Blurring fact and opinion

Posted May 09, 2010, at 6:58 p.m.

Recent political speech has become partisan, extreme and ugly, some of it bordering on hate speech or overt racism. This extreme rhetoric makes the civil discussions and thoughtful compromises needed for a functioning democracy impossible. Contributing to this divisiveness and lack of respect for opposing viewpoints has been a lack of honesty in differentiating between opinions and facts.

The late Sen. Patrick Moynihan said, “Everyone is entitled to his own opinion, but not his own facts.” This is a critically important distinction. People have legitimately different goals for public policy and different opinions about how those goals should be accomplished. However, if the opposing sides on an issue distort provable facts, the discussion is reduced to chaos.

Many of the claims repeated on talk radio and in blogs — President Barack Obama is a foreign-born Muslim Marxist, the recently signed health care bill sets up death panels, and Saddam Hussein planned 9-11 — although still believed by many, are “facts” that most thoughtful Americans know are false and aren’t worth discussing.

However, the following “facts” have wider creditability because our leaders in Congress repeat them. These deserve a critical look.

“The U.S. has the best health care system in the world.” We heard this repeatedly in congressional speeches during the recent health care debate. However, by any set of measures such as life span, infant mortality, death in childbirth or health in old age, this is flatly untrue. Reputable studies rank our system between 10th and 37th in spite of being by far the most expensive in the world. Last year, the Bangor Daily News reported on a study which found that white, middle-age Americans of all income levels have higher rates of heart disease, strokes, lung disease and cancer than their counterparts in England’s much reviled socialized health care system which costs about half as much per person.

Everyone has the right to the opinion that the insurance companies are doing a great job. No one has the right to claim falsely that our system is the best.

“The economic stimulus bill didn’t produce one additional job.” John Boehner, the minority leader of the House, as well as several other Republican leaders, has recited this “fact” many times on national TV. However, recipients have reported more than 600,000 jobs directly funded and reputable economists agree that, directly and indirectly, between 1 million and 2 million jobs have been created or saved by the bill.

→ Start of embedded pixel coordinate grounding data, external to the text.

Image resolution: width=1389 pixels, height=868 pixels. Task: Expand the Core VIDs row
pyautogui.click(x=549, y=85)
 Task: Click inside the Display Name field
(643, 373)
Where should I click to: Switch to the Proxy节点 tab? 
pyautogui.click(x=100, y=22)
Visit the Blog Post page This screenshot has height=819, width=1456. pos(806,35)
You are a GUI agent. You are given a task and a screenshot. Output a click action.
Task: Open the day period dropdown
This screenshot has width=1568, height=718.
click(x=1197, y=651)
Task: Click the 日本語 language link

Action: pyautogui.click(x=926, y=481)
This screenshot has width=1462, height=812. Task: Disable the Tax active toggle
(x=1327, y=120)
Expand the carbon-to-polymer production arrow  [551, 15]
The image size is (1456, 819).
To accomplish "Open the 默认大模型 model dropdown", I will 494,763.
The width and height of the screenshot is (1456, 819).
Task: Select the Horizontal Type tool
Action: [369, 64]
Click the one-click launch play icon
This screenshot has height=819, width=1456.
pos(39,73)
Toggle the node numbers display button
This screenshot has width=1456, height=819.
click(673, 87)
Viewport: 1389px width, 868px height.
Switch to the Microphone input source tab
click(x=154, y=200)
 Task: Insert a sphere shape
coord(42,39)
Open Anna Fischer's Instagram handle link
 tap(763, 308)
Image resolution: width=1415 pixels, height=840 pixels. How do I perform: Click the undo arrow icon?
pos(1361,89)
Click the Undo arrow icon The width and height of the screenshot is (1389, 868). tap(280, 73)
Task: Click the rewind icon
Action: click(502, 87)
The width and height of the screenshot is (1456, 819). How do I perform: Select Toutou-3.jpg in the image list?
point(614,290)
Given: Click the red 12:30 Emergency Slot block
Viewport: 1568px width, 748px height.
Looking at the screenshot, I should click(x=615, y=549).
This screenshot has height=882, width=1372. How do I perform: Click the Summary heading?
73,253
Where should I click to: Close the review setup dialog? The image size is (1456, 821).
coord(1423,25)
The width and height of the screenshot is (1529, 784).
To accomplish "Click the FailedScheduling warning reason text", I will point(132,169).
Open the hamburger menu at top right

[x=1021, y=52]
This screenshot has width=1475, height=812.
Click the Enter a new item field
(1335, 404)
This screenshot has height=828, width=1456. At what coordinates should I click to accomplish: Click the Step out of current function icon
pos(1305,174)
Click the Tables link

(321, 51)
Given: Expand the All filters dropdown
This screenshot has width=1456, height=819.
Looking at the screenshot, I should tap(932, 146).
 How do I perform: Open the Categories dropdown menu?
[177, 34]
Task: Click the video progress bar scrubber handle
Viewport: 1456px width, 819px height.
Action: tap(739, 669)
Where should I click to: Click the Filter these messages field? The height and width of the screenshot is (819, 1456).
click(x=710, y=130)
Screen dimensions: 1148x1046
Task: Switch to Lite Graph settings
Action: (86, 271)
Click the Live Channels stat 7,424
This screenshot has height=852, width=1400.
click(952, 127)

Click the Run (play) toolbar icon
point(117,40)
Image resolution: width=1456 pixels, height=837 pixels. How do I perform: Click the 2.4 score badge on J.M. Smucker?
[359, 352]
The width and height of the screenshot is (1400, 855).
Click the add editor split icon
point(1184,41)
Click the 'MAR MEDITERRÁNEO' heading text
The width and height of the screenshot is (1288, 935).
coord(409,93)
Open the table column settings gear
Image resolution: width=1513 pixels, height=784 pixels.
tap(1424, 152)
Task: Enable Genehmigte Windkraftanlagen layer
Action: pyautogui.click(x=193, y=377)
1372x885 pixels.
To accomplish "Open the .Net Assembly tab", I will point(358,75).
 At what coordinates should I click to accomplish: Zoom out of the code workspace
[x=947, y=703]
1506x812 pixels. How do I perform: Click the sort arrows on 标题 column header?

Everyone is entitled to the opinion that this is a bad bill. No one is entitled to claim falsely that it didn’t generate jobs.

“Federal taxes have increased and President Obama has raised them further inhibiting investors from creating jobs.” Income tax rates in all brackets actually have gone down, not up. The highest rate was 90 percent throughout the Eisenhower administration (a period of vigorous economic growth) and between 50 percent and 70 percent during the Reagan years. It is now 35 percent. The claim that Obama has raised taxes is also untrue. His most notable tax change has been to lower income taxes for 95 percent of taxpayers by $170 billion this past year. These cuts were in the stimulus bill opposed by all but three Republicans.

It is fair to believe that taxes are too high. It is false to claim they have gone up.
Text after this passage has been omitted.